Josephine Pisarsky, a Curtiss Street resident, said she feels unsafe at times even getting the mail at the end of her driveway due to the number of cars passing by. A new development would only make the problem much worse.

“Traffic on Curtiss Street has continuously increased through the years with each approved application,” she wrote. Pisarsky cited the North Main Street Stop & Shop, Target and Lowes off West Street and other businesses as developments that have led to increased traffic on her street.

Neighbors were also concerned about the increased strain on town resources that additional residents would cause.

“This will add long term costs for increased infrastructure (police, fire, schools, teachers, public utilities, etc.) that will be required in the future. These added costs will likely far outweigh the immediate development benefit,” wrote the Gworek, Pfanzelt, Schaupp and Schlosser families.

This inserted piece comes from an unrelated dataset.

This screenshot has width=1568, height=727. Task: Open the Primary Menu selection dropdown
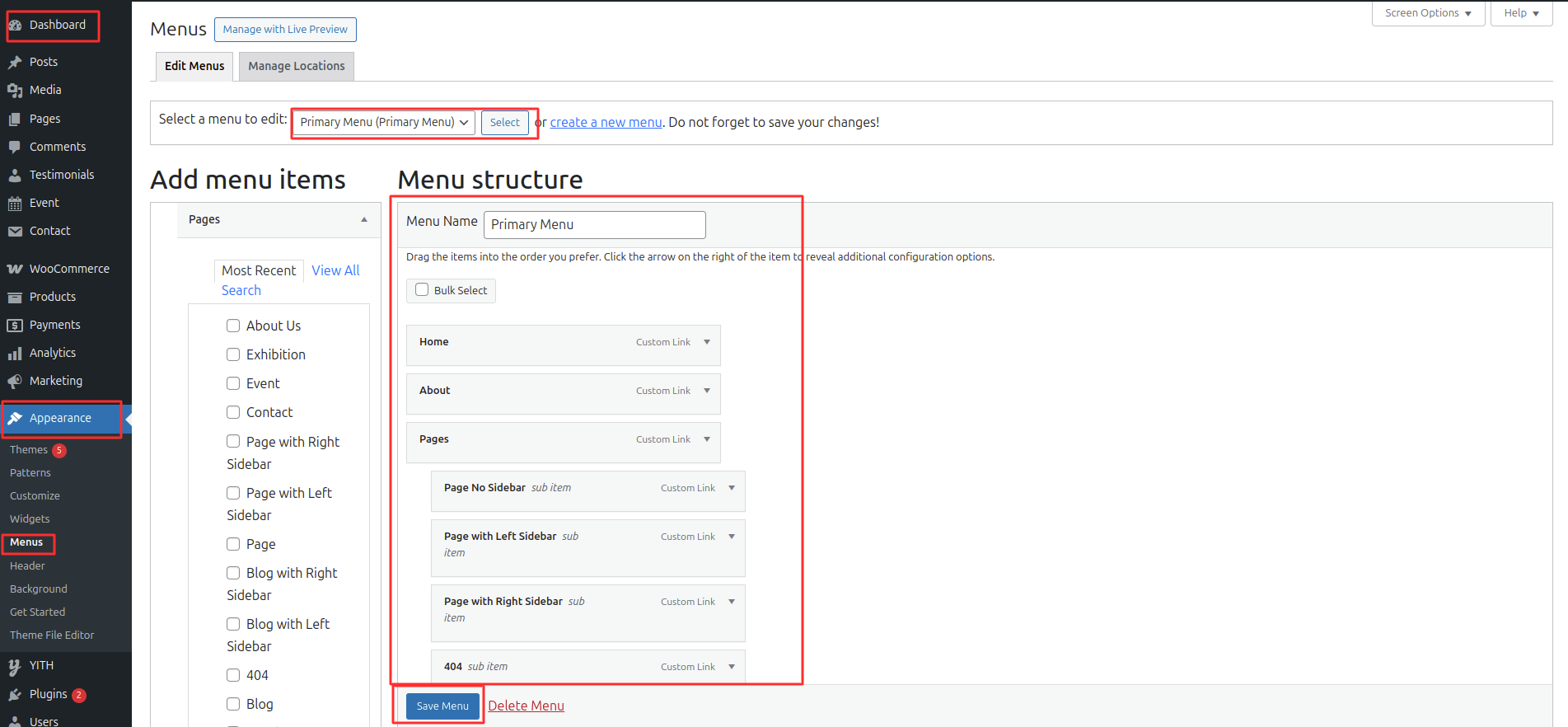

The Planning and Zoning Commission had planned to hold a public hearing on the Anthony Properties request but tabled it Tuesday night.

Bob Salka, the board vice chairman and Tuesday’s acting chairman, said the company requested that the matter be heard instead at the meeting planned for March 7.

Salka didn’t say why the company asked for the postponement.

Company officials said the development’s apartments will cater to young professionals and empty-nesters. They believed the project would cost about $54 million.

The Tolles’ property falls in the West Street business zone which has requirements about the ratio of residential to commercial development allowed.

Anthony Properties said the ratio of two-to-one residential to commercial square feet wasn’t achievable with the decline in demand for commercial space. In April, the Planning and Zoning Commission agreed to change the requirement in favor of a five-to-one ratio of residential to commercial space.